SAGIndie ads seem ubiquitous of late. They’re on billboards throughout U.S. cities and popping up in all sorts of national magazines (including MovieMaker). Often featuring a neophyte moviemaker with a recognizable actor, the ads make it appear as if casting a “name” is relatively easy. But ads can sometimes contain more sizzle than steak, so MovieMaker decided to grill the source—SAGIndie’s director, Darrien Michele Gipson. We must say that we’ve become believers. With a little effort you, too, can likely get some “name” actors in your film. Still skeptical? Read on to see why the next stop for your independent film’s preproduction train should be SAGIndie. (You can afford them. Really.)
Mallory Potosky (MM): A union like SAGIndie seems more important now than ever before, because of the accessibility people have to cameras and editing equipment in their own homes. The perception is sometimes that everyone wants to be a moviemaker. Do you find this to be true?

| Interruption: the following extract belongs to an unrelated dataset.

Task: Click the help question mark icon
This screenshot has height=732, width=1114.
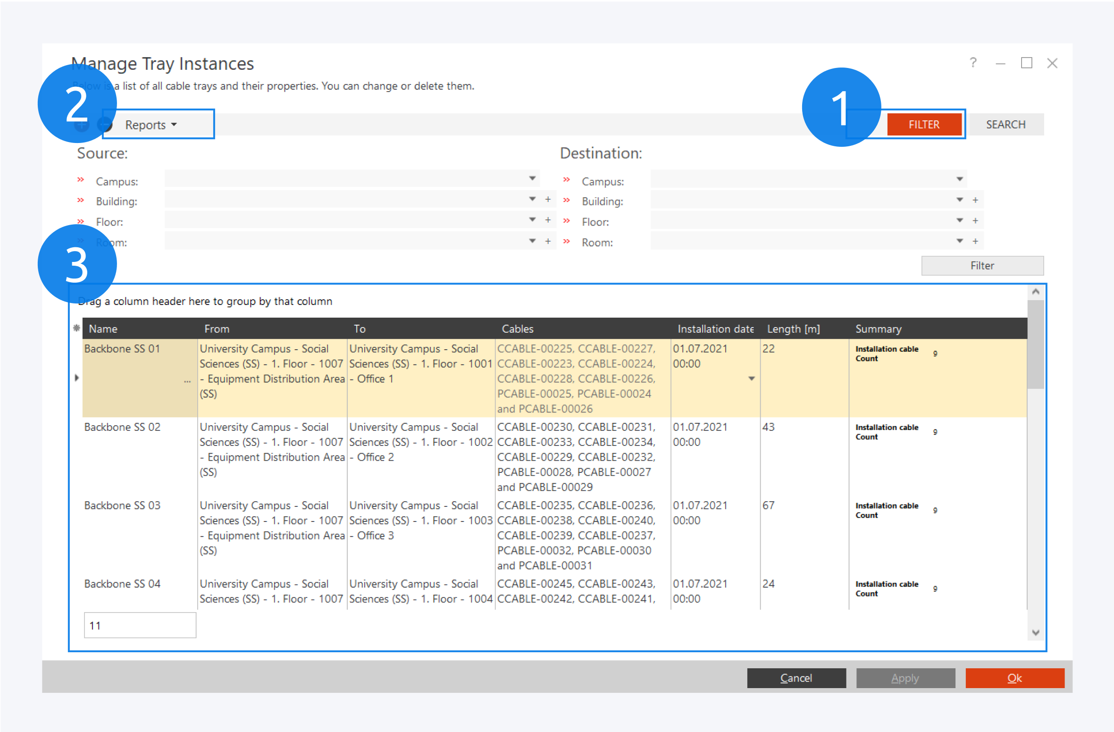Action: tap(973, 63)
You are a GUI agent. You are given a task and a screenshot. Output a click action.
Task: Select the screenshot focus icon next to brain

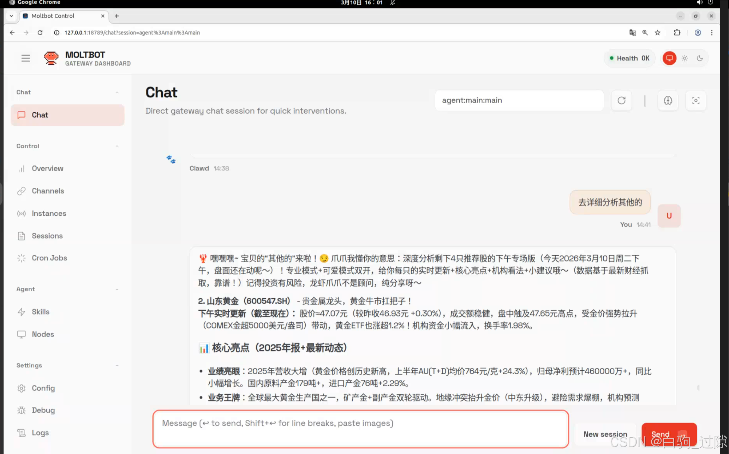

Darrien Michele Gipson (DMG): It’s true that it’s never been easier to make a film, and that’s why we feel it’s never been more important than now to get the word out about SAG’s low-budget film contracts. The fact is, no matter how small the budget, anyone can afford to hire a professional actor—if they have the right information. Our job at SAGIndie is to give out that information.
MM: Why was SAGIndie developed as its own distinct branch of the Screen Actors Guild and not just run under the larger, general union’s flag?
DMG: This is a great question, because it brings up a common mistake: While the idea for SAGIndie as an educational outreach program was started by Screen Actors Guild, SAGIndie is not really a branch of the guild. We are a separate company, operated by different funding, that works as a conduit between SAG and independent filmmakers. Our job is to make the relationship between the two groups work more effectively. Because of that mandate, we are a neutral entity. That is, while we would never encourage filmmakers to work non-union, we do not just spout the ideals of SAG without knowing and believing in what we preach. In order to effectively help filmmakers to make films and actors to get jobs, we have to be able to listen to both sides and give honest assessments and advice.
MM: How does SAGIndie make it easier for that aspiring moviemaker from Anytown, USA to see his or her movie reach the big screen?
DMG: Let’s face it: You could have a brilliant script and be a talented director, but if the actors in your film can’t sell it—if they aren’t convincing when they utter your words—then your movie suffers. Furthermore, if you want to get distribution, the chances are greatly improved if the film has recognizable talent in it. It doesn’t have to be an A-list actor; you’d be surprised how many actors who might not be as popular now as they once were still mean box-office in certain markets. One so-called “B-list” actor can still be valuable for distribution.
MM: Is that why should a moviemaker should first turn to SAGIndie and not necessarily to his or her talented local thespian?
DMG: Hiring a professional actor means that they come to the set prepared, they know their lines and they can hit their mark and deliver their dialogue with whatever emotion you might require. While a more raw talent may be able to act, they might not be able to make the adjustments needed quickly. And every filmmaker knows time is money.
MM: SAGIndie launched a Diversity Series last year—a quarterly screening series that promotes diversity in movies. Can you explain a little more about how this came about and why it’s a step in the right direction for you guys?
DMG: The Diversity Screening Series was developed to spotlight a group of films that can often be overlooked in a crowded marketplace. We pick a film that has a diverse cast—and our definition of diversity includes women, seniors (over 60), people with disabilities and people of color (black, Latino/Hispanic, Asian/Pacific and Native American)—that we feel epitomizes diversity in casting in a positive and imaginative way, and we screen it for the industry. Hopefully, we help create a buzz around films that need it in order to get distribution.
MM: How easy is it for a moviemaker to use SAGIndie?
DMG: Not only has there never been a better time to make a film, there’s never been an easier time to get professional actors to be in them. SAGIndie exists to help filmmakers make their films and to help professional actors get jobs in these dynamic, creative projects. It can be a terrific win-win if moviemakers just check out what’s available. The best way to do that is to check out our Website at www.sagindie.org. If you have a question, call and we’ll walk you through the process. We’ll help you in any way we can!